● Problem statement
All lines from the one containing "Task: Open the Nofollow dropdown" through the final line of the entries are to be written out verbatim; no other line is to be included.

· · ·

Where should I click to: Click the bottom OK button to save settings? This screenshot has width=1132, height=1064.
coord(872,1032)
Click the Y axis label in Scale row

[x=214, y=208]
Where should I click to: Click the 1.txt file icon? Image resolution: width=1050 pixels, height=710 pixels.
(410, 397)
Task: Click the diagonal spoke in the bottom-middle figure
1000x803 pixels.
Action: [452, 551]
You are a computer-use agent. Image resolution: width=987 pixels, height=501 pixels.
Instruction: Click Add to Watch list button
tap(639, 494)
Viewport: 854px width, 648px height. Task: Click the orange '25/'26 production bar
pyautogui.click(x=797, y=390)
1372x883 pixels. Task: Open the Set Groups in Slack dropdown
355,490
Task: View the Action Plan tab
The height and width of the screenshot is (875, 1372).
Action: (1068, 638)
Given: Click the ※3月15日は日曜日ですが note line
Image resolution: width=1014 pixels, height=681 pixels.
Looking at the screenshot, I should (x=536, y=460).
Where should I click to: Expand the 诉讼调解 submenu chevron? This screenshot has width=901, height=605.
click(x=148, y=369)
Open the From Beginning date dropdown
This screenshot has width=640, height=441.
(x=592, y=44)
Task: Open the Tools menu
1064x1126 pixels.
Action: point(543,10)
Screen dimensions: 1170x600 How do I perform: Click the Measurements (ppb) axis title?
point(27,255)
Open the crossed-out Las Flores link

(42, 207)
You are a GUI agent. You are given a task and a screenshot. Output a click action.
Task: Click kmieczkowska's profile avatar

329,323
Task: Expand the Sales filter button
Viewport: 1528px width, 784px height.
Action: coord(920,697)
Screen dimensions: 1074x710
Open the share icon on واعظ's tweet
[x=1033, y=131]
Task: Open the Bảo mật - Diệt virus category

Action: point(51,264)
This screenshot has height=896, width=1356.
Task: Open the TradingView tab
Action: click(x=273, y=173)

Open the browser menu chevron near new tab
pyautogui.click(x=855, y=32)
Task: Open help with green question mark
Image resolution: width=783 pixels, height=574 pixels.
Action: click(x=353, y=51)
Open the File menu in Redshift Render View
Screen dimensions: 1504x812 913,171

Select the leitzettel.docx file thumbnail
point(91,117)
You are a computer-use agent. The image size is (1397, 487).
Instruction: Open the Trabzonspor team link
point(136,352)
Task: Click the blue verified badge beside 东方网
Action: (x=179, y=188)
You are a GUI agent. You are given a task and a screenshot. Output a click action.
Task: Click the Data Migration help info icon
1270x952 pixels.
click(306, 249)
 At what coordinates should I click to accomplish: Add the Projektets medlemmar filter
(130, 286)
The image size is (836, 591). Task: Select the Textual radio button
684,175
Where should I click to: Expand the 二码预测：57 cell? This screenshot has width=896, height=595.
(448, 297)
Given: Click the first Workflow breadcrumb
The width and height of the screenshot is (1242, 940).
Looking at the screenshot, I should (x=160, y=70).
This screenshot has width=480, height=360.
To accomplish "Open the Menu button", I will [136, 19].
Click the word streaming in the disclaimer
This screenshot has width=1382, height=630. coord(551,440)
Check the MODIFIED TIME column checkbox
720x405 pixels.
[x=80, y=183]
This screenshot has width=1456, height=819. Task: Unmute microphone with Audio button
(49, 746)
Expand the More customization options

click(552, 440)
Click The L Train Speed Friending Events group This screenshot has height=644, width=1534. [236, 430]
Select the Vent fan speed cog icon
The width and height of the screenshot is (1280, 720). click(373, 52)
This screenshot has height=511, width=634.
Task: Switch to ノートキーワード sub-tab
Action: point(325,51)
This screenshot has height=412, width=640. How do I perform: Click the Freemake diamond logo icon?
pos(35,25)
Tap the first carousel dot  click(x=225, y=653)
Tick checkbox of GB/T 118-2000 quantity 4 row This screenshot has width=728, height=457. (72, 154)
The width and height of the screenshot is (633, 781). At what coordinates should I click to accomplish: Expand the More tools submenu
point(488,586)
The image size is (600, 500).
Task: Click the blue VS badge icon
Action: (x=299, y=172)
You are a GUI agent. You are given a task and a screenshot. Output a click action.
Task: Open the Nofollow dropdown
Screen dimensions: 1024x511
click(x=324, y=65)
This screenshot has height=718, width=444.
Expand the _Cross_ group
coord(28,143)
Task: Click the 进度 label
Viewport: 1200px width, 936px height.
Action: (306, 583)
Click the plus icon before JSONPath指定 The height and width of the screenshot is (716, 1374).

· · ·

● Answer space
Task: Open the Nofollow dropdown
Screen dimensions: 1024x511
click(x=324, y=65)
This screenshot has height=718, width=444.
Expand the _Cross_ group
coord(28,143)
Task: Click the 进度 label
Viewport: 1200px width, 936px height.
Action: (306, 583)
Click the plus icon before JSONPath指定 The height and width of the screenshot is (716, 1374).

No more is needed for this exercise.